Just before the pandemic turned nearly all New Jersey courtrooms virtual, the Appellate Division issued its decision in Pathri v. Kakarlamath, which dealt with the standards trial courts should use to assess a party’s request to appear remotely for trial. I wrote about it here “Before Applying a 30-Year Old Decision to Modern Technology, A New Jersey Court References A Musical From the 1890’s.” Who knew at the time how timely that decision would become?

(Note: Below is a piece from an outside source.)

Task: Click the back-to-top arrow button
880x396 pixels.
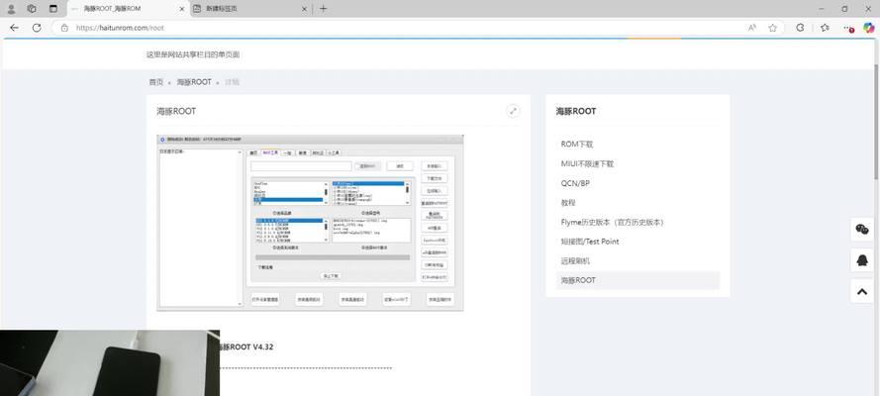Action: click(862, 291)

Now the Appellate Division has revisited the issue (minus theatrical references). In D.M.R. v. M.K.G., the Appellate Division acknowledged the issues courts have faced since Pathri , and addressed the challenge of ensuring that remote hearings are as fair as possible:
Little did we know that within two months our entire court system would begin to rapidly transform from in-person to virtual court proceedings, utilizing various remote video and telephonic platforms, in an effort to continue operations amid the social distancing measures necessitated by the COVID-19 pandemic. Since that time, New Jersey Courts have operated primarily remotely via platforms like Zoom, Microsoft Teams, and telephone conferences, with the goal of preserving the quality of justice our courts have traditionally striven to provide when court was conducted in-person. Trial courts and staff have undertaken a herculean effort in rising to this unprecedented challenge. However, despite their efforts, the formality of the courtroom can fall away. Everyone may not have the same access to technology. These proceedings often involve unrepresented litigants unfamiliar with court proceedings, which presents its own challenges now amplified by the virtual proceeding. Moreover, judges do not have the same mechanisms to control the proceeding that they would have in a live courtroom
It was “through this lens” that the Appellate Division addressed the issues in D.M.R.

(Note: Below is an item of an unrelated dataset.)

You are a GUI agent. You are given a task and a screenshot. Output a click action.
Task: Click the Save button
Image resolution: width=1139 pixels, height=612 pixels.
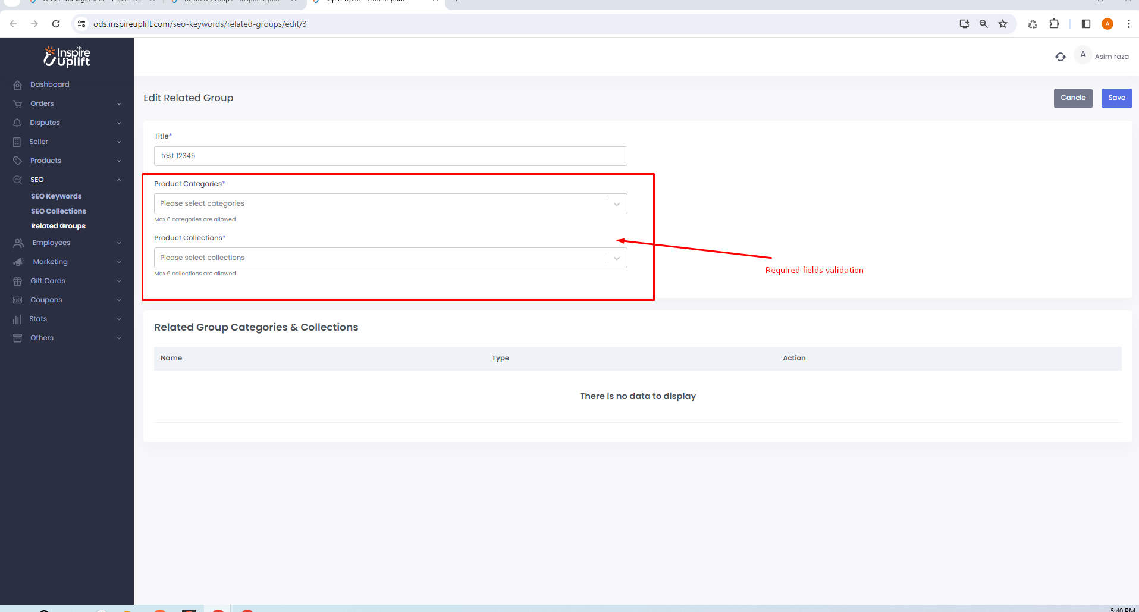pyautogui.click(x=1116, y=98)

D.M.R. involved a final restraining order hearing. This post will not delve too deeply into the facts, but some reference is necessary for context. Plaintiff and defendant had “a dating relationship.” After it ended, an incident occurred between the two that led plaintiff to obtain an ex parte temporary restraining order against plaintiff, his former girlfriend. The trial court chose to conduct the final restraining order hearing via Zoom.
During the Zoom hearing, neither party was represented by counsel. During his testimony, plaintiff mentioned that his mother was sitting right next to him. (His mother must have been off camera because the court did not suggest that it was aware of her presence until plaintiff mentioned her.) The judge advised plaintiff that his mother would not help him out and needed to remain quiet, but did not instruct plaintiff’s mother to leave the room (virtual or otherwise). Plaintiff’s mother, who was a witness to the incident between plaintiff and defendant, later testified at the hearing on her son’s behalf. The judge gave defendant the opportunity to question plaintiff and his mother, but defendant refused.

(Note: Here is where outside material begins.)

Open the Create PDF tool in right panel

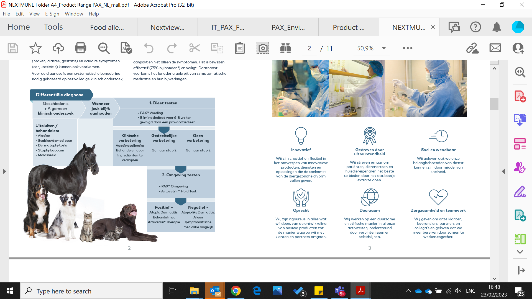(520, 96)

Defendant then testified on her own behalf. After her direct testimony, the judge and plaintiff each questioned defendant.
After the hearing, the judge granted the final restraining order.
Defendant appealed, arguing, among other things, that her due process rights were violated during the hearing. The Appellate Division agreed, in part because plaintiff’s mother was in the room with him while plaintiff testified. As the court noted:
Although there are obvious, understandable challenges facing judges who seek to administer effective trials using videoconferencing technology, court directives and due process must nevertheless be maintained. Specifically, each witness must be alone while remotely testifying. The purpose of sequestration is to discourage collusion and expose contrived testimony. The presence of plaintiff’s mother throughout this trial was problematic. Additionally, the parties should not address one another directly, as they did here. These longstanding guardrails remain in place alongside technological advances so that courts may continue to fairly and effectively serve the public amid a grave public health crisis.
(citation omitted). The court further held that the judge’s questioning of plaintiff’s mother crossed the “fine line that separates advocacy from impartiality.” While it acknowledged that, in a bench trial, a judge is allowed to examine witnesses to clarify testimony, aid the court’s understanding, elicit facts, and assure efficient control of the trial, the judge must take care to avoid being perceived as an advocate for one side or the other. The Appellate Division held that the trial court crossed this line with some of its questioning, both of plaintiff’s mother and of defendant herself.
The Appellate Division vacated the final restraining order.